:: SOURCE EXTRACT ::
-- Begin --

Cut a sheet of the yellow and red cellophanes in half. Layer each sheet on the cake stand or plate (yellow, red, yellow, red). Carefully turn the cake onto the cellophane Lava Pool. Spread a generous layer of cooled chocolate ganache over the top and side of the cake using a butter knife or offset spatula (from cake decorating shops).

Press a small cup into the mouth of the volcano and line with a half sheet of red cellophane. Press the cellophane right in so the ends stick up like erupting lava. Spoon red and orange jelly into the cup, so it is just overflowing the brim of the cup. Use the jubes to form piles of molten rock at the base of the volcano.

Refrigerate the cake until needed, or leave at room temperature and just load up with jelly before the big moment. To cause the eruption, lift a corner of the cellophane and the jelly will tumble down the cake and into your carefully placed lava-catching devices!


  • Preparation time: 25 minutes, baking time: 1 hour 15 minutes, decorating time: 20 minutes.
  • This chocolate mud cake is sublime and best at room temperature. A little too much chocolate (and optional caffeine) for small children, but great for all the chaperoning adults!
  • Some small chocolate honeycomb squares would also look great as boulders. My son (now an elderly 7yo) is obsessed with secret agent Lego at the moment, so we had our volcano decorated with agents chasing Dr Infernos bad guys across the dangerous slopes!

-- End --

:: EXERCISE BRIEF ::
List every stage of work that the volcano cake recipe above gives a time for, with the time for each.

:: INFORMATION PROVIDED ::
-- Begin --

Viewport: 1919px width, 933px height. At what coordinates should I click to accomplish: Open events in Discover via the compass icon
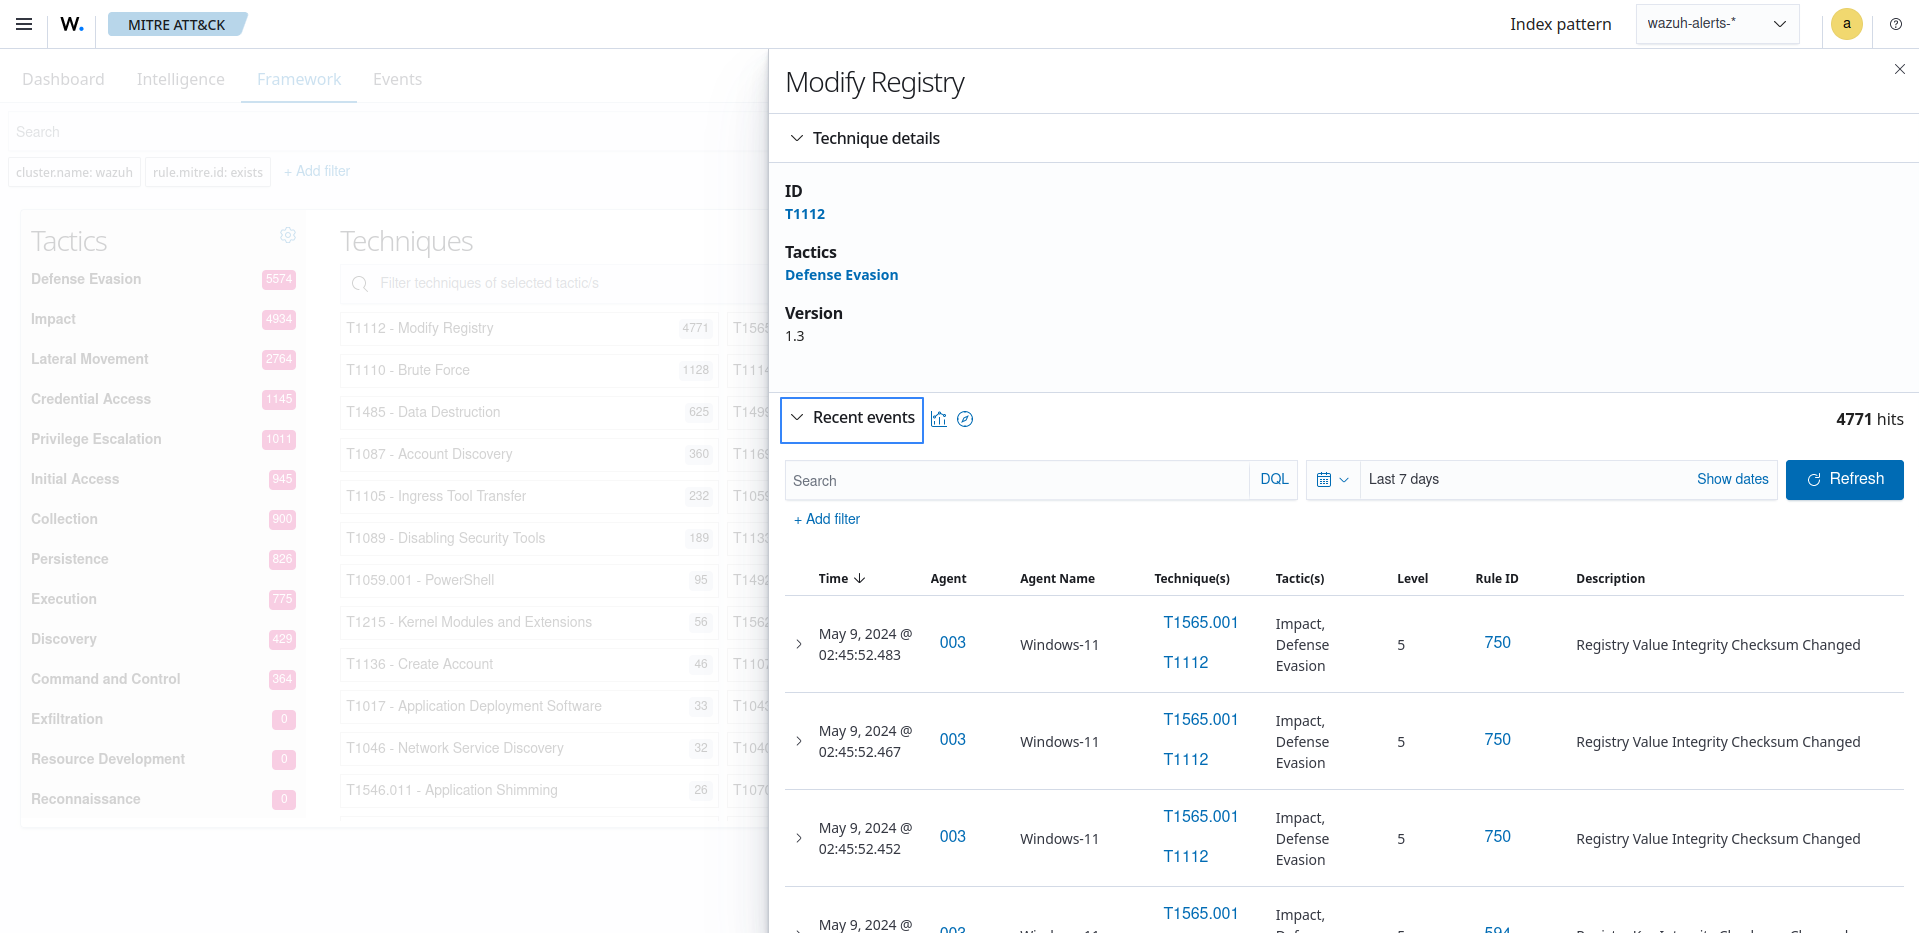pyautogui.click(x=964, y=419)
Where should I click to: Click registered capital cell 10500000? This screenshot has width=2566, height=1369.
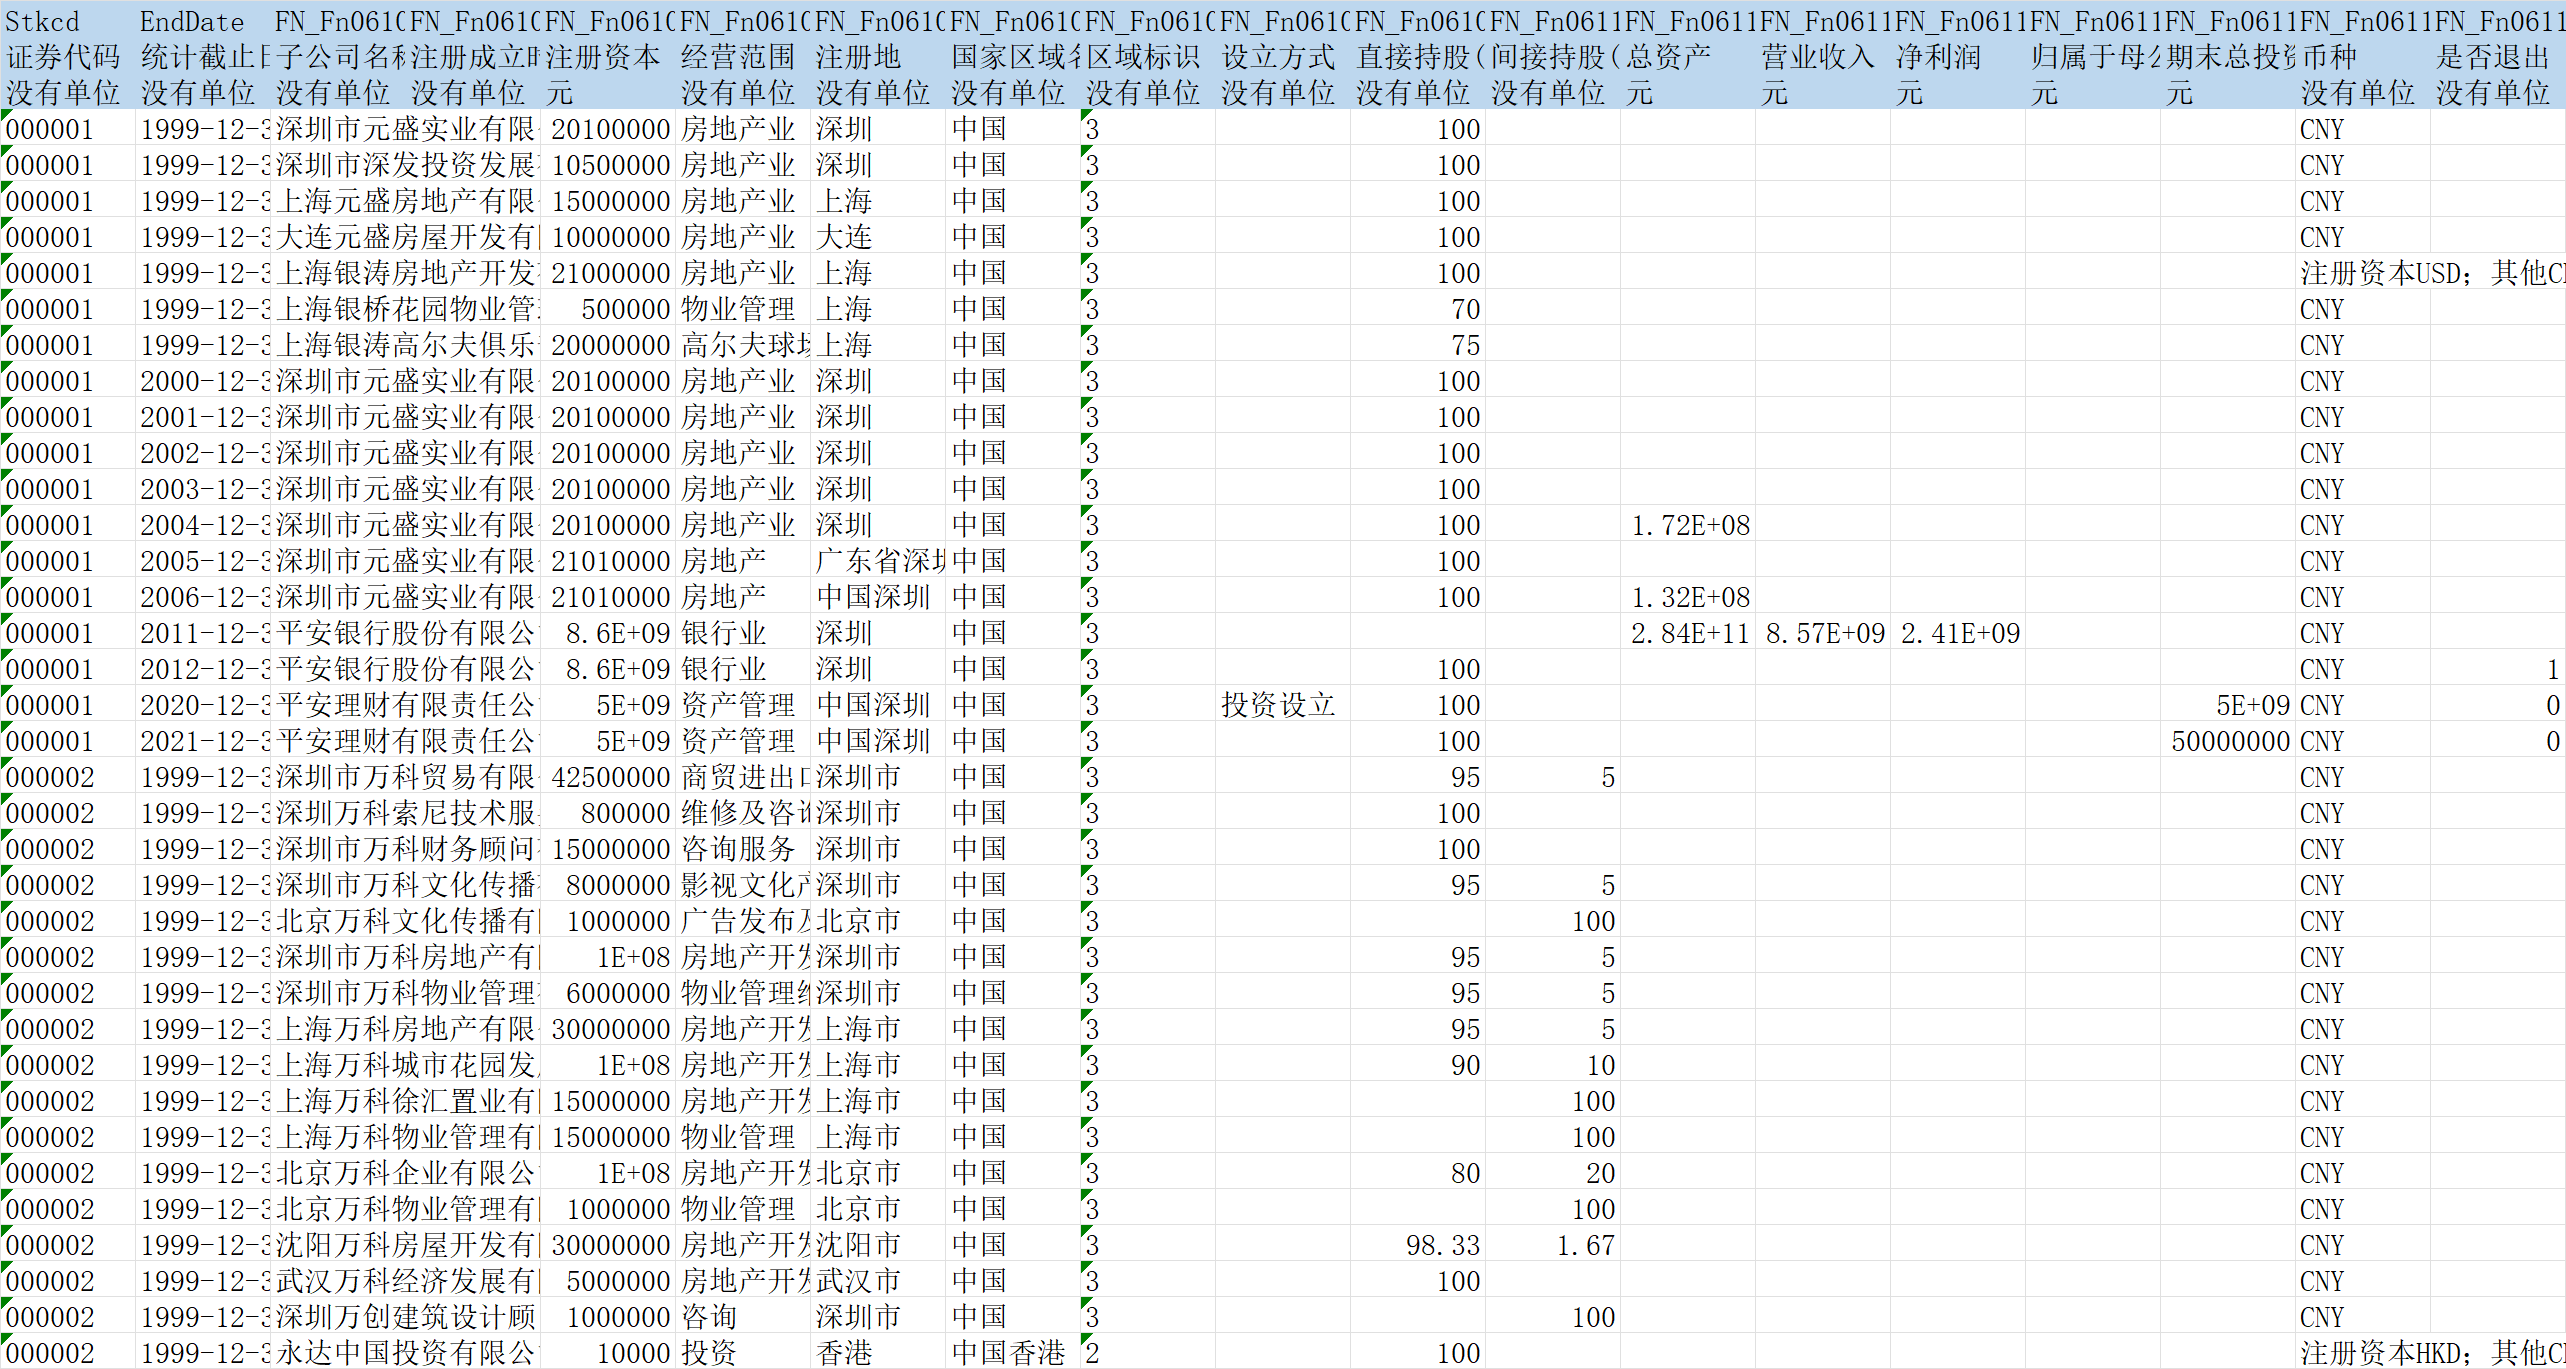click(x=609, y=165)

-- End --

:: THE ANSWER ::
Preparation: 25 minutes
Baking: 1 hour 15 minutes
Decorating: 20 minutes